§ Data to process:
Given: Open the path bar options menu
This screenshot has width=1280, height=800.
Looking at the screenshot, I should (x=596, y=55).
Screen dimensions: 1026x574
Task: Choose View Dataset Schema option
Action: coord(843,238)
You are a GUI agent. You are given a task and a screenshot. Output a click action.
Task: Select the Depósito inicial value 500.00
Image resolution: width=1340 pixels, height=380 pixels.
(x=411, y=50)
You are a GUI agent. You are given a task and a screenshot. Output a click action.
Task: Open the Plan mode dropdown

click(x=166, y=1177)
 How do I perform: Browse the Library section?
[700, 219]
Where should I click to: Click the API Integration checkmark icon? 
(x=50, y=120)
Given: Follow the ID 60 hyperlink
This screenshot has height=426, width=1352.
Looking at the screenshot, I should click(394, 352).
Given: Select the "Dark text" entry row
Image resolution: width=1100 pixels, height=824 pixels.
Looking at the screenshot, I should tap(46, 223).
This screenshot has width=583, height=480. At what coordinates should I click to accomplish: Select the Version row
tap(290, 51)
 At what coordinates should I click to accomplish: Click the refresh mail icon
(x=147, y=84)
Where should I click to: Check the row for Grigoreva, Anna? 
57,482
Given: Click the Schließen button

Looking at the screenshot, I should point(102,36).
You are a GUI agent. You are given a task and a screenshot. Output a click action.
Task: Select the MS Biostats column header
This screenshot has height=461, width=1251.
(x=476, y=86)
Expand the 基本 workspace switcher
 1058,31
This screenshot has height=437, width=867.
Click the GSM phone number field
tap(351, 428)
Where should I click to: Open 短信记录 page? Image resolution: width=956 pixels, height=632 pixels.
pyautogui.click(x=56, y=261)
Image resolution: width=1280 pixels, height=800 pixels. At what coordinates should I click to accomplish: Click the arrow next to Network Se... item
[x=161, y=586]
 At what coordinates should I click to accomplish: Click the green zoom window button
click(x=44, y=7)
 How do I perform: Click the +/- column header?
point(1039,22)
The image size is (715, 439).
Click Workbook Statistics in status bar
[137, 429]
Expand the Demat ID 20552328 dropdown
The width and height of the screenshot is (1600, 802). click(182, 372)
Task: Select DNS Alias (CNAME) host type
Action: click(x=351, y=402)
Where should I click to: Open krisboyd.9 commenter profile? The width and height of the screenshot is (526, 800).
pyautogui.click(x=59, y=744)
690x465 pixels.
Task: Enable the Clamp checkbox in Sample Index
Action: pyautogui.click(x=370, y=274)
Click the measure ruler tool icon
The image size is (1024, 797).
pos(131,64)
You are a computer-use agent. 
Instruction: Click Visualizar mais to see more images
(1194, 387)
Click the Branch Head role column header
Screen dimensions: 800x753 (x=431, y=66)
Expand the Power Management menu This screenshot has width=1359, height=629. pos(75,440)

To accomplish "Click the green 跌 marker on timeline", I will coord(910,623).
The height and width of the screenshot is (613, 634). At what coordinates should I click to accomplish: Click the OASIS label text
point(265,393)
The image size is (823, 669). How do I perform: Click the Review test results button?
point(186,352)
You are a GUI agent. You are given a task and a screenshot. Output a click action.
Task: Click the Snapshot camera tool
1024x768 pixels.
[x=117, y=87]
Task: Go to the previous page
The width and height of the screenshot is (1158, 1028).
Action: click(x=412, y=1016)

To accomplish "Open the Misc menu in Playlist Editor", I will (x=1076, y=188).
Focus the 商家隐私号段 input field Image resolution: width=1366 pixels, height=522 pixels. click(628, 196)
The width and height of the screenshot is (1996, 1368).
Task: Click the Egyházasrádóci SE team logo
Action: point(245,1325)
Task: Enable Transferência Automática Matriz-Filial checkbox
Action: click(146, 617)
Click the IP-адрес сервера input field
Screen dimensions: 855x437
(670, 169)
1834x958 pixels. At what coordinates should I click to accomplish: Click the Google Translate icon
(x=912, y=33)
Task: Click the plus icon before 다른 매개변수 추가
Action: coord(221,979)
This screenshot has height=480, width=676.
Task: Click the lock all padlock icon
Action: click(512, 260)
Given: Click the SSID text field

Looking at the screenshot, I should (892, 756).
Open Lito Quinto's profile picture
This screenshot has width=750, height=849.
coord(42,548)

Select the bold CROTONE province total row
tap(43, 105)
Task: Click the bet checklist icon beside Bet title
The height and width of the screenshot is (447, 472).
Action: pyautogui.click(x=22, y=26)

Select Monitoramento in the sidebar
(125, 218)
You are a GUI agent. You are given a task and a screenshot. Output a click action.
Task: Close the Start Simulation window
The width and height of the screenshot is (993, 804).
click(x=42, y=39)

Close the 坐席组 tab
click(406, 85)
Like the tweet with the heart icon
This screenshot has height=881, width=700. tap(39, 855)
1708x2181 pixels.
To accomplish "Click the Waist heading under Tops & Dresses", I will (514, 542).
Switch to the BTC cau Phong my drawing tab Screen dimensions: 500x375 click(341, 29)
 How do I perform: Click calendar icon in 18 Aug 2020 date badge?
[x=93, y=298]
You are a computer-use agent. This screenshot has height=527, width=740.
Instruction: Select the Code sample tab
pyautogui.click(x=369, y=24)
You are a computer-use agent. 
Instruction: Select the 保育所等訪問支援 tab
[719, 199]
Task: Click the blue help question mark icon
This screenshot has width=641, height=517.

§ Exercise objective:
Look through the entries and give the number of lines containing the word "tool". Add nothing else.

§ Output below:
2